A Flash Fiction Story: On Our Own
My son and I are enjoying a weekend vacation together in the wilds of Michigan’s Upper Peninsula. I just bought a refurbished snowmobile and we're anxious to try it out on some great trails.
We’ve rented a cabin near the snowmobile trailhead. It's already afternoon, but we're anxious to try this sled out. We won’t stay out long.
This is awesome! The trail is perfect, the sun is shining, and it's a moderate 22 degrees. We open our new machine up on the straight trails and put it through some serious testing.
It's getting late, so we head back to the cabin. We haven’t seen another sledder in quite some time. The engine stalls out. I check the fuel tank. Empty. Dripping fuel shows me where the line is broken.
Darkness settles in as the sun sets and clouds gather overhead. No one seems to be out this far today. We need to either hike back to the cabin or make a camp and hope help comes. There's no cell phone reception, so we're on our own.
Hiking back seems too dangerous. The temperature is dropping and we may get more snow. I keep a small shovel on the snowmobile just in case. My son and I take turns piling the snow up in a heap. We're making a quinzee, an emergency snow shelter. It will keep us warm and safe through the night. It might even be saving our lives.
What would you do?
What would you do in this situation? The bottom line is that these two needed to either be rescued or have shelter for the night. They couldn't count on immediate rescue, so shelter was a must. I am going to share with you how to make an emergency snow shelter called a quinzee, just like the one in the story. It is simple in design, and offers shelter and warmth that saved the lives of this father and son.
How to Build a Quinzee Emergency Snow Shelter
The audio for this video is very low, so turn up your volume quite a bit. I apologize for the inconvenience.
Step By Step Instructions for Building a Quinzee
- Pile up the snow. This father and son had a snow shovel. That was good planning.
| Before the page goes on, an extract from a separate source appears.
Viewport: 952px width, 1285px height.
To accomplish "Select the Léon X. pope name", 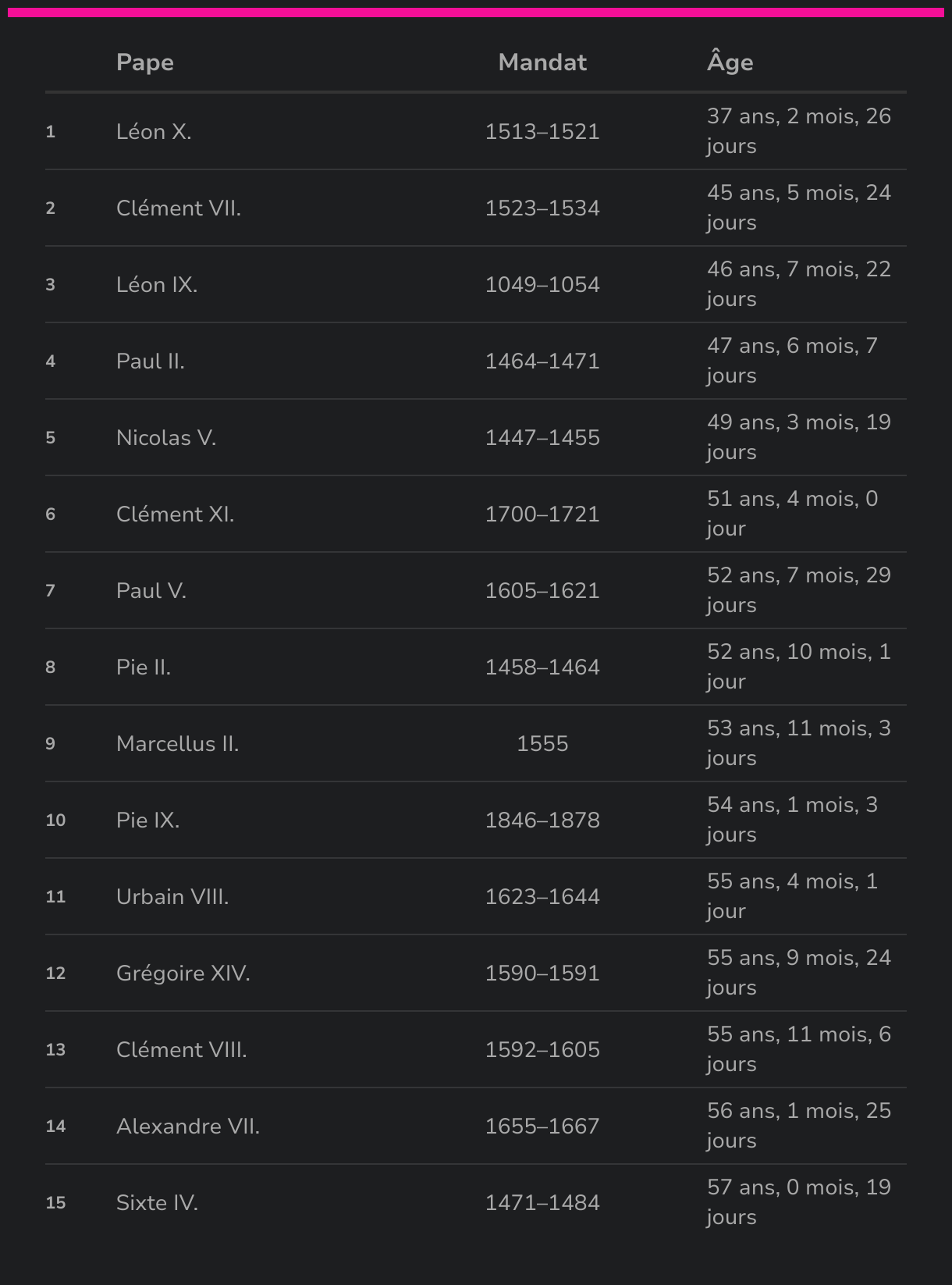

Otherwise, a big piece of birch bark might serve the purpose.
- Tamp down the pile of snow, then pile more on top until you feel you've made a shelter large enough for your needs. Tamp this down just as you did the first time.
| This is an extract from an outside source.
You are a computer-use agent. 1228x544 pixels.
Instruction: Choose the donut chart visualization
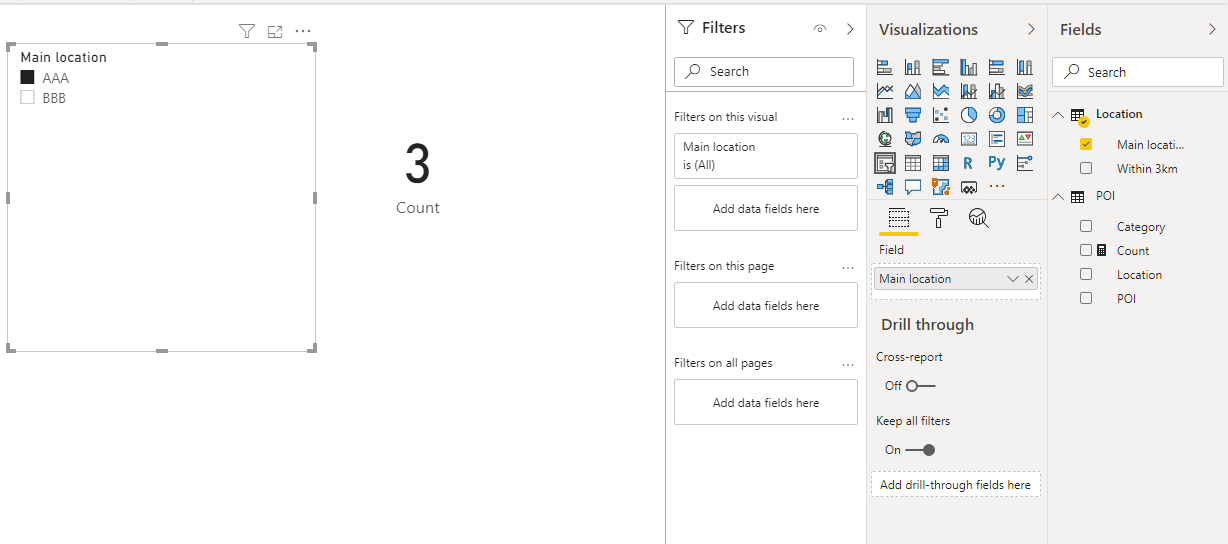pos(996,115)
- Let the pile sit for two hours. This is known as centering. Now that the snow isn't being moved, the process of re-crystallization is taking place.
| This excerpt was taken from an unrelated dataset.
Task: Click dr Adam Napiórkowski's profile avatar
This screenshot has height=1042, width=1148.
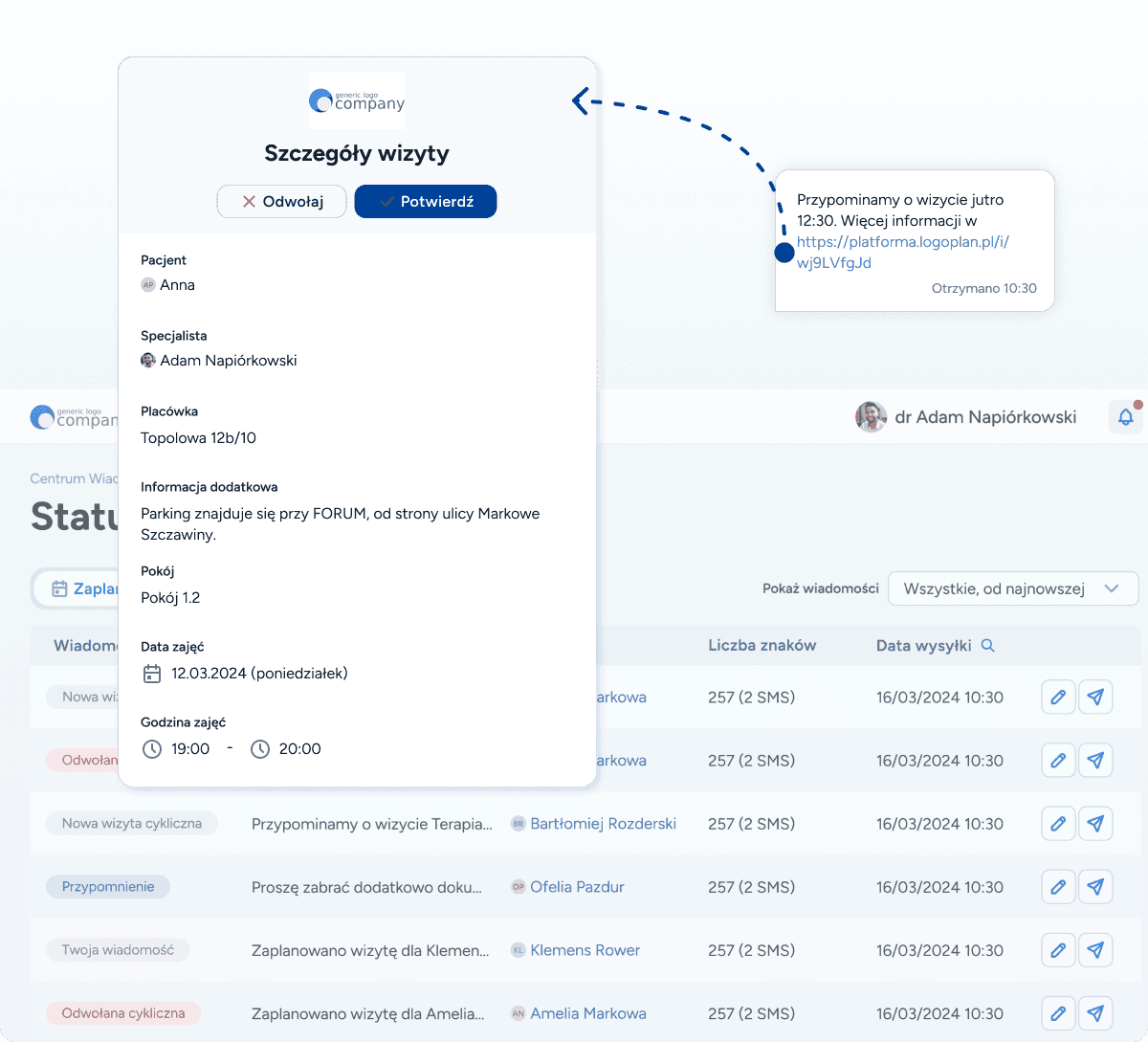Action: 871,416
- Collect about thirty sticks that are at least the diameter of your thumb. Push shorter sticks into the upper third of the dome and longer ones into the sides. These will be indicators for when to stop digging the inside out.
- Dig out the cave after allowing the structure to center or crystallize. As you do so, dig until you hit the sticks you pushed in from the outside.
- Carefully poke a hole in the center of the top of the dome. This should be about three inches in diameter. It will let out moisture as a result of respiration.
- Collect pine boughs with very small branches to be used as a floor for the shelter. They will keep you off the cold surface of snow or frozen ground. Tarp would be better.
- Build a wind barrier using the snow from digging out the shelter so that a fire can be started. Do not build a fire inside the structure.
Thumbnails of interior of QuinzeeClick thumbnail to view full-size
Putting the Quinzee to the Test
The temperature on Sunday, February 3, when we made the Quinzee, was 13°F. After we made the video, Dan and I sat in the quinzee for a few minutes and it quickly warmed up. Dan slept in it Sunday night and the outside temperature dropped below 10°F. He was comfortable.
I believe a structure like this would have saved the lives of the father and son in the story who were stranded in the cold forest of northern Michigan.